Thirdly, because science has led us
to the conclusion that human nature is ultimately controlled by our mind. As
science brings more and more examples of how incredibly flexible our brain is
(just look at a TED-talk of David
Eagleman) we see more and more evidence that our nature staid essentially
the same during the millennia of human civilization, evidence that led
philosopher N. N. Taleb to formulate
the following conjecture on a recent post on FaceBook: “Any "discovery" in the
"soft" sciences related to human nature that is not wrong should be
found in the ancients, and, if not there, it would be wrong.”
Last, but not least, because the path of least
resistance (therefore more efficient) ultimately leads to the conclusion that it is
unnecessary to formulate intentions (of any kind). The
data available about people allow the formulation of solutions (by more
efficient businesses and governments) even before they have to possibility to articulate
a need or intention!
What Mark Lilla says about current political thinking - “Our hubris is
to think that we no longer have to think hard or pay attention or look for
connections, that all we have to do is stick to our “democratic values” and
economic models and faith in the individual and all will be well” - is also echoed by Michael Sandel on the role of markets in our lives: “Our reluctance to bring competing
conceptions of the good life into political debate has not only impoverished
our public discourse; it has also left us ill equipped to contend with the
growing role and reach of markets in our lives.”, as well as by Evgeny Morozov on the
current digital infrastructure (known under the collective name “the Internet”),
which is assuming an increasingly significant role in exposing us to both
politics and markets: “If the public
debate is any indication, the finality of "the Internet"— the belief
that it's the ultimate technology and the ultimate network— has been widely
accepted. Its Silicon Valley's own version of the end of history: just as
capitalism-driven liberal democracy in Francis Fukuyama's controversial account
remains the only game in town, so does the capitalism-driven "Internet”. It,
the logic goes, is a precious gift from the gods that humanity should never
abandon or tinker with. Thus, while "the Internet" might disrupt
everything, it itself should never be disrupted. It's here to stay— and we'd
better work around it, discover its real nature, accept its features as given,
learn its lessons, and refurbish our world accordingly. If it sounds like a
religion, it's because it is.”
The direct consequence is that people are operating on
autopilot-mode, know less about themselves than computing-enabled businesses
and governments and don’t even counterbalance this phenomenon by formulating
intentions of their own (who has time to do so when there is so much going on on
Netflix and Facebook?)!
The indirect consequence is that we
continue to satisfy most of their personal needs (while at the same time
gradually becoming more ignorant about other needs), we are becoming disengaged
socially (if we cannot even formulate personal intentions, it is even less
likely to formulate collective or shared intentions) and politically (in our
“digital Disneyland”, politics sound very unfamiliar and problematic).

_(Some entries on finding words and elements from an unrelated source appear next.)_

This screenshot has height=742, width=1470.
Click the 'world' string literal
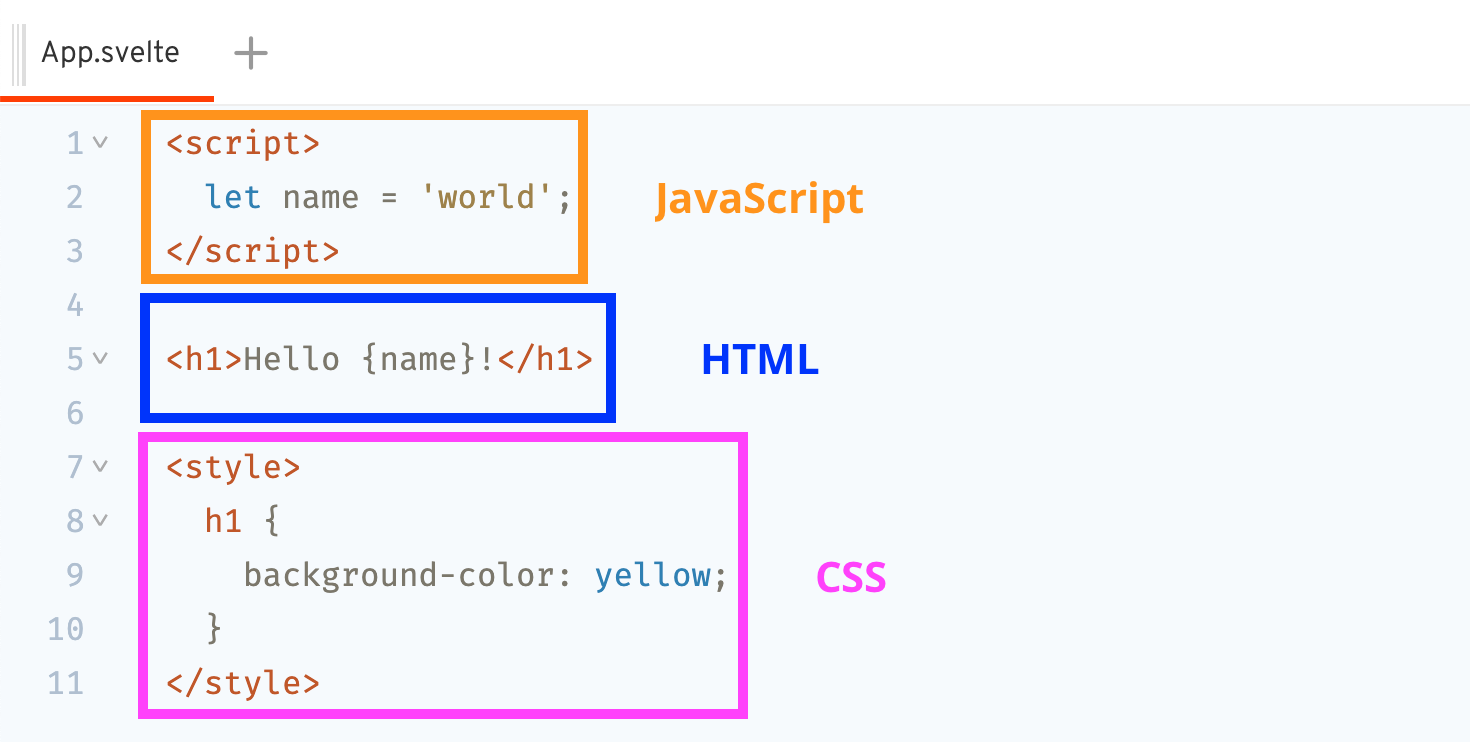click(x=487, y=197)
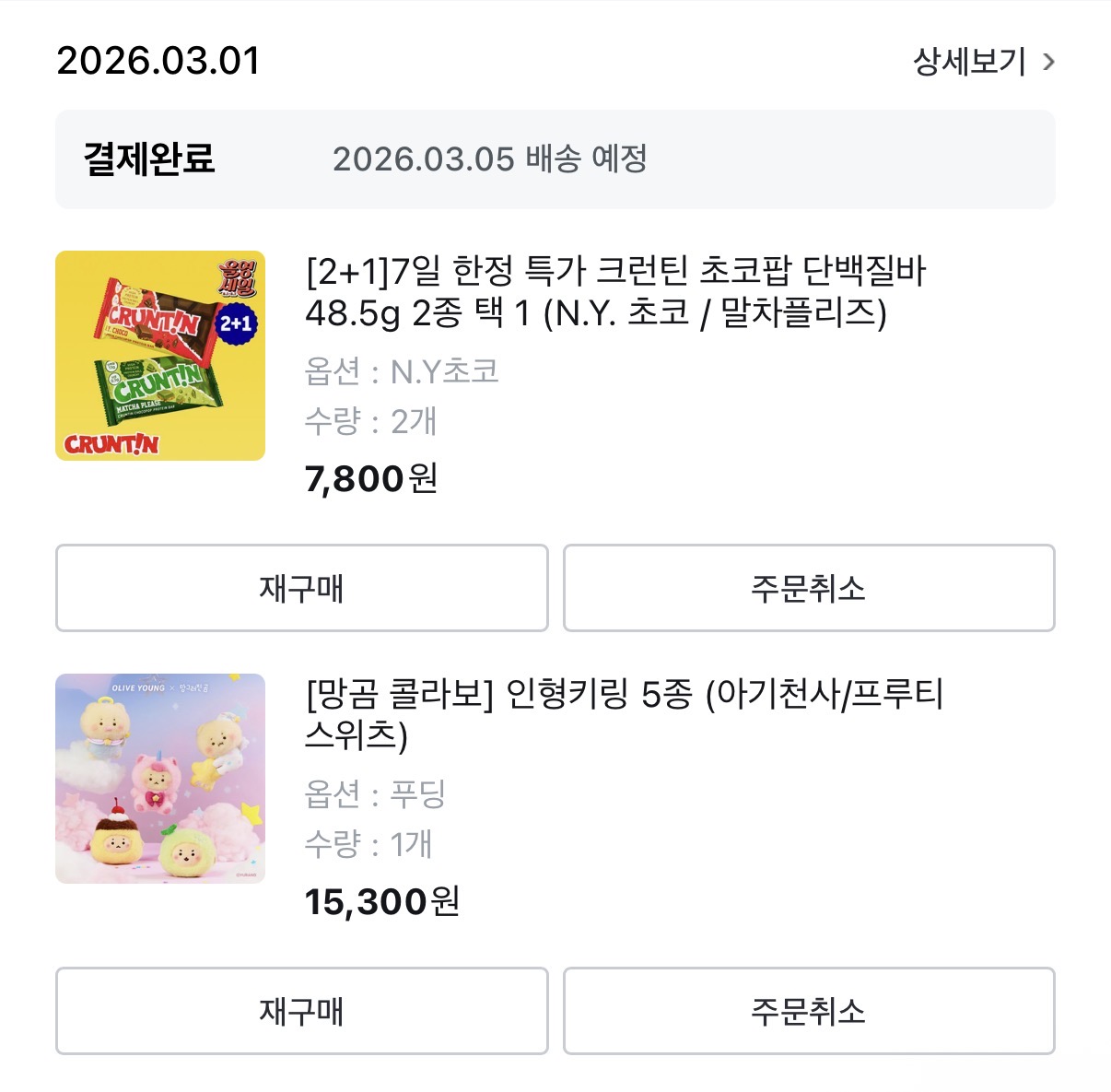Click the 옵션 : N.Y초코 option text
The width and height of the screenshot is (1111, 1092).
[402, 371]
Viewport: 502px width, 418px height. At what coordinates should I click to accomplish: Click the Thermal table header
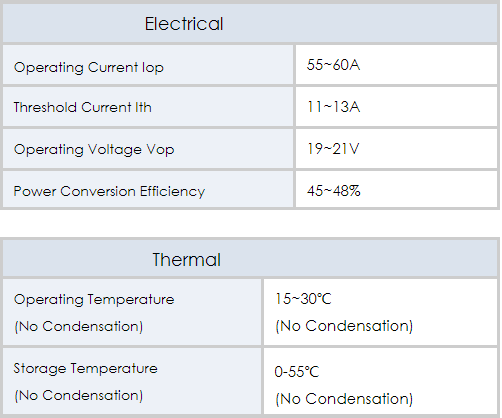click(x=250, y=259)
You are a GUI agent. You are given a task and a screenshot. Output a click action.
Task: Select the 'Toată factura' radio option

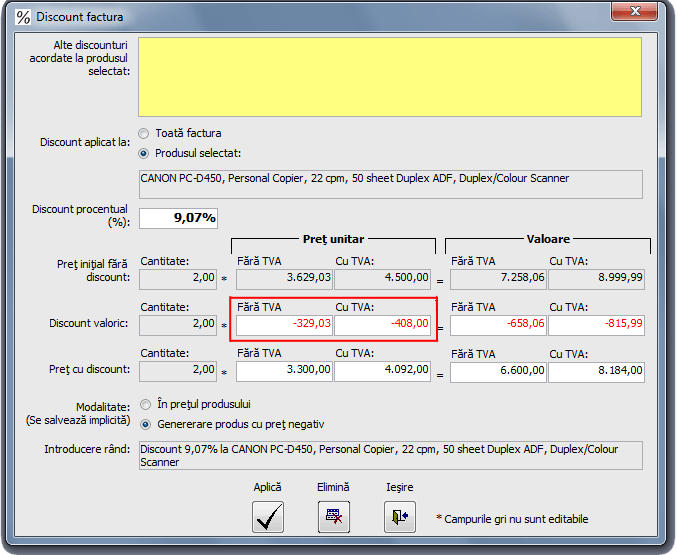point(144,133)
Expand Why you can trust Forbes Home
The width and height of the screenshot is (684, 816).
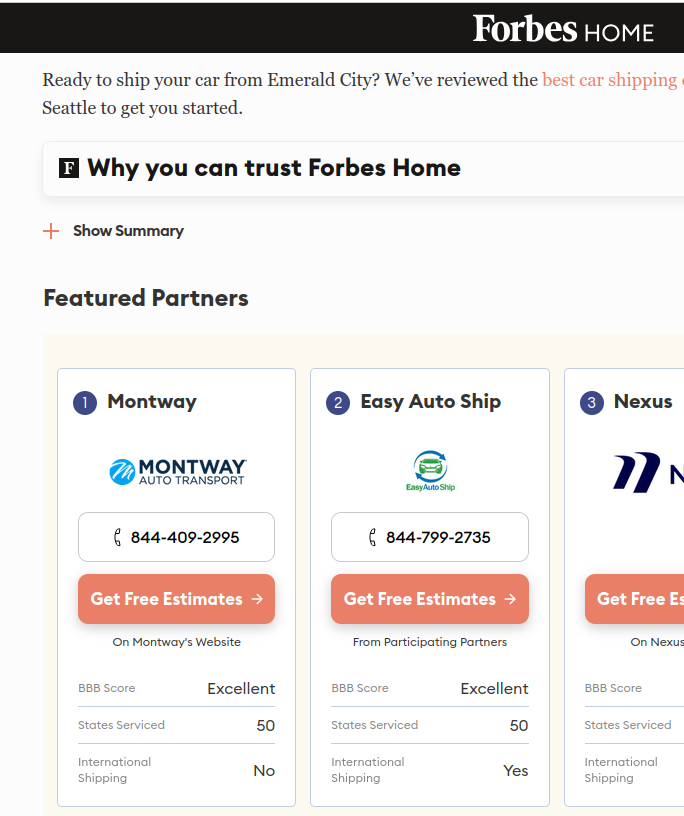click(273, 168)
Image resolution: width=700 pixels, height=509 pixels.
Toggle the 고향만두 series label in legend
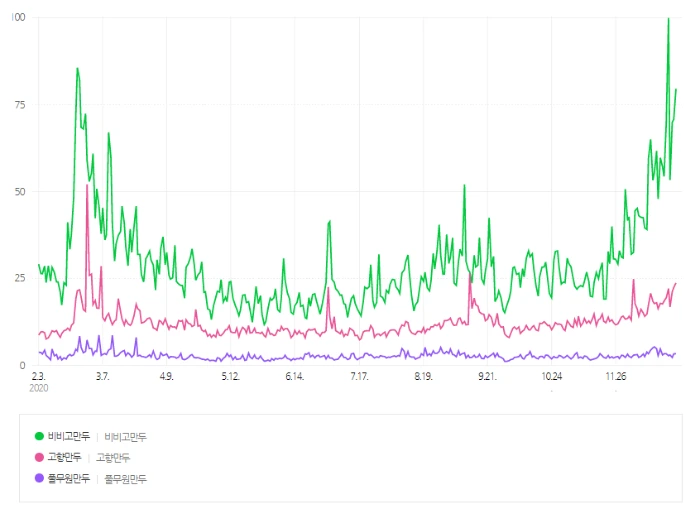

Technology and socio-economic status determine an individual’s “cognitive
island”, leading to ever increasing inequality and ever decreasing social
cohesion.
…and ultimately: the prospect of technological Singularity– the prospect that the
exponentially increasing capabilities of technology will hopelessly outpace
human capabilities (although, as we can see, this has already happened!) – both
its economic and social consequences need to be addressed to close the social
aspiration gap to ensure that society can flourish.
Our aim should be a society that
is aware of its machine-enhanced capabilities and is able to engender intentions
that foster both personal and collective well-being.